Die Vision des Unternehmens ist es, saubere Mobilitätslösungen bereitzustellen. Quantron sieht ein großes Potenzial im Aufbau von H2-Infrastruktur – ein weiteres Geschäftsfeld. Das ist einer der Gründe, warum man ausschließlich auf Wasserstoff-Antriebe setzt.

Ähnlich wie GP Joule wird auch Quantron den Kunden die Möglichkeit zum Aufbau von H2-Tankstellen auf dem Firmengelände bieten. Das ist Teil der Gesamtlogik von mobility as a service, oder wie es bei hier genannt wird, Quantron as a service. Moderator Peter Schwierz spitzt zu: Das Google des Güterverkehrs mit Brennstoffzelle.

NOW GmbH

Den Abschluss am Konferenztag macht Johannes Daum von der NOW GmbH. Er ist Bereichsleiter für die Wasserstoff-Betankungsinfrastruktur bei der NOW.

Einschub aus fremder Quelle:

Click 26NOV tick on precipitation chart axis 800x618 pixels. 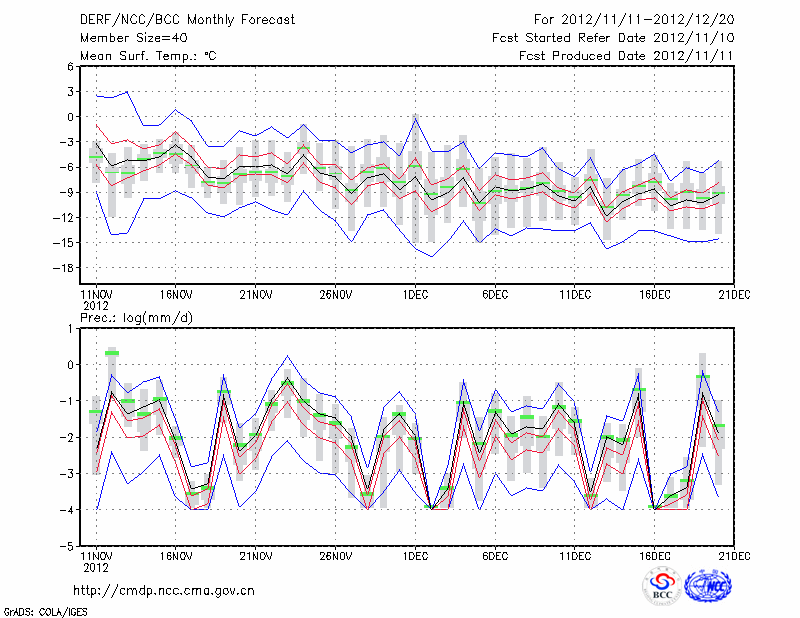tap(335, 556)
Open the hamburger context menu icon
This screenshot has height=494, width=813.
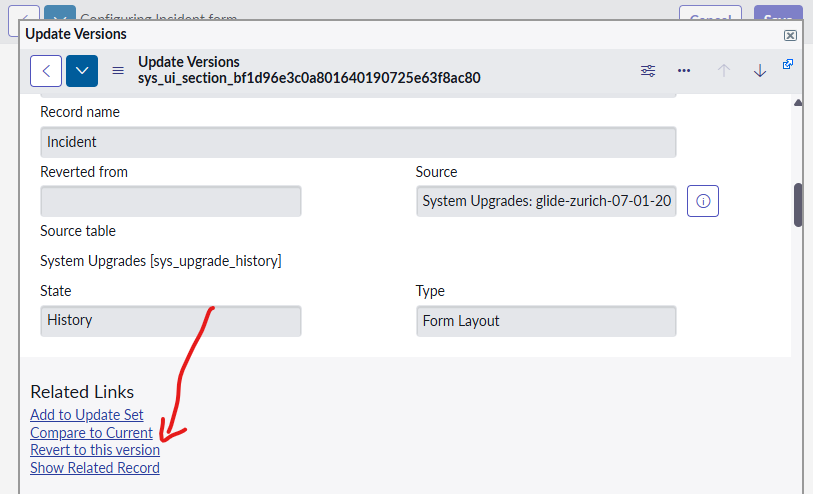pos(118,71)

Die NOW GmbH ist ein Unternehmen des Bundesverkehrsministeriums und denkt klimaneutrale Antriebe technologieoffen.

„Die Entwicklung hin zu klimaneutralen Nutzfahrzeugen geht viel dynamischer voran, als wir in der Vergangenheit vermutet hatten“, sagt Daum. Eine gute Nachricht. Viele Unternehmen sind „überaus aktiv“, so Johannes Daum, es wird nach 2025 einen steilen Hochlauf an Brennstoffzellen-Lkw geben, der sich ab 2030 nochmals verstärken wird.

Der Staat bietet Förderungen an, die auch über die NOW koordiniert werden. Um klimafreundliche Nutzfahrzeuge zu etablieren, ist die Infrastruktur besonders wichtig – und für beides fließen Subventionen.

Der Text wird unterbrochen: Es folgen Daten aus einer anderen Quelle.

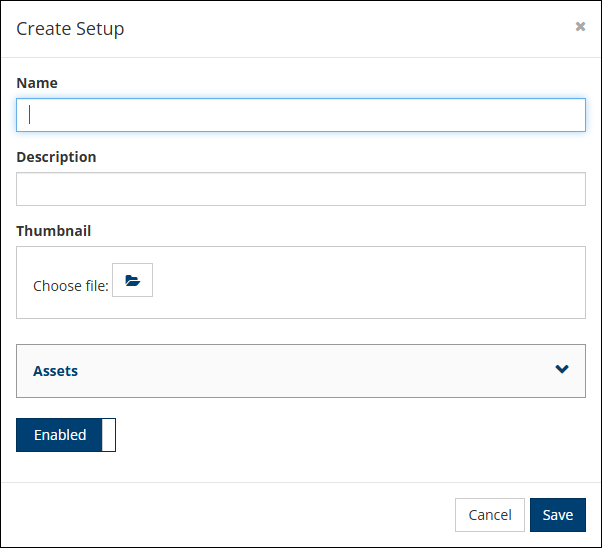
Task: Click the Assets heading text
Action: [x=55, y=371]
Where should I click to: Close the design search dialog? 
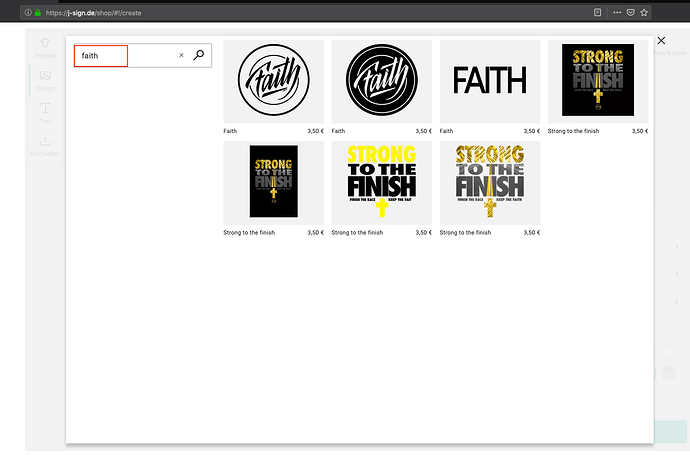point(660,41)
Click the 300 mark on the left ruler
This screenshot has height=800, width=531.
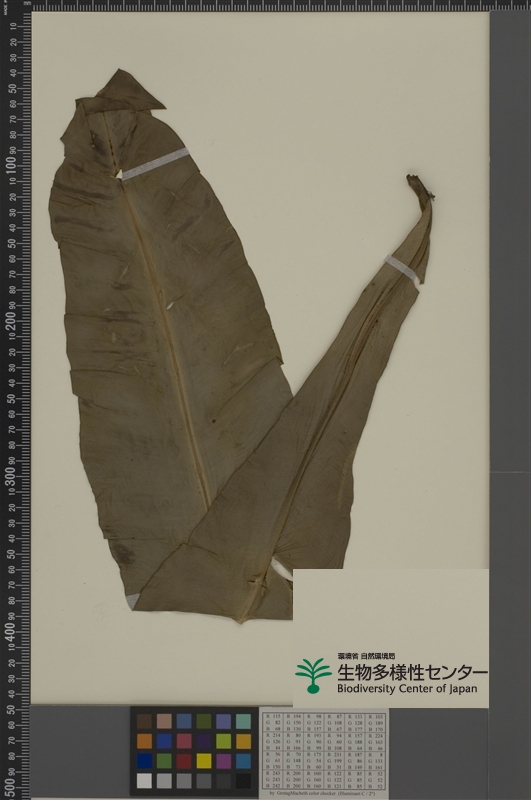click(10, 476)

„Der Bedarf nach Brennstoffzellen-elektrischen schweren Lkw steigt bereits deutlich an“, berichtet Daum aus der Praxis. Die Förderaufrufe sind überzeichnet. Das Interesse der Spediteure sei sehr groß, so Daum.

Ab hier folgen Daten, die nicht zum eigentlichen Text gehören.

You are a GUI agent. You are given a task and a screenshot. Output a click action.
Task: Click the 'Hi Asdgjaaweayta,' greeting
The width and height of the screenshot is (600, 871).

Ein wichtiger Aspekt für die Infrastruktur ist die Aufrüstung bestehender H2-Tankstellen für Lkw. Viele sind bisher lediglich für Pkw ausgelegt. Das ändert sich, und das Konsortium H2-Mobility treibt das voran.

Typisch für den Kosmos des Schwerlastverkehrs sind auch Tankstellen auf Betriebshöfen. Es wird häufig auf bekannten und planbaren Routen gefahren. Die NOW fördert diesen privaten Aufbau. Das wichtigste Ziel bleibt dennoch, ein Grundnetz öffentlicher H2-Tankstellen für Lkw schnell zu errichten.

Fazit

Während die Brennstoffzellen-elektrischen Pkw ein Orchideendasein führen, erleben die Wasserstoff-betriebenen Lkw einen Boom. Der Schwerlastverkehr wird die Brennstoffzelle als Komplementärtechnologie definitiv und in großem Maßstab nutzen. Wenn sich der Antrieb verbilligt, könnte auch wieder der Rückweg in kleinere Fahrzeugklassen wie die Transporter bis 3,5 Tonnen stattfinden. Dieser Trend ist international ablesbar, insbesondere in China.

Zeitgleich mit dem Hochlauf der Fahrzeugproduktion muss die Infrastruktur mithalten. Hier ist noch nicht final geklärt, ob Wasserstoff mit 350 oder 700 bar gasförmig oder verflüssigt getankt wird oder alles zusammen. Für jede Lösung gibt es Argumente.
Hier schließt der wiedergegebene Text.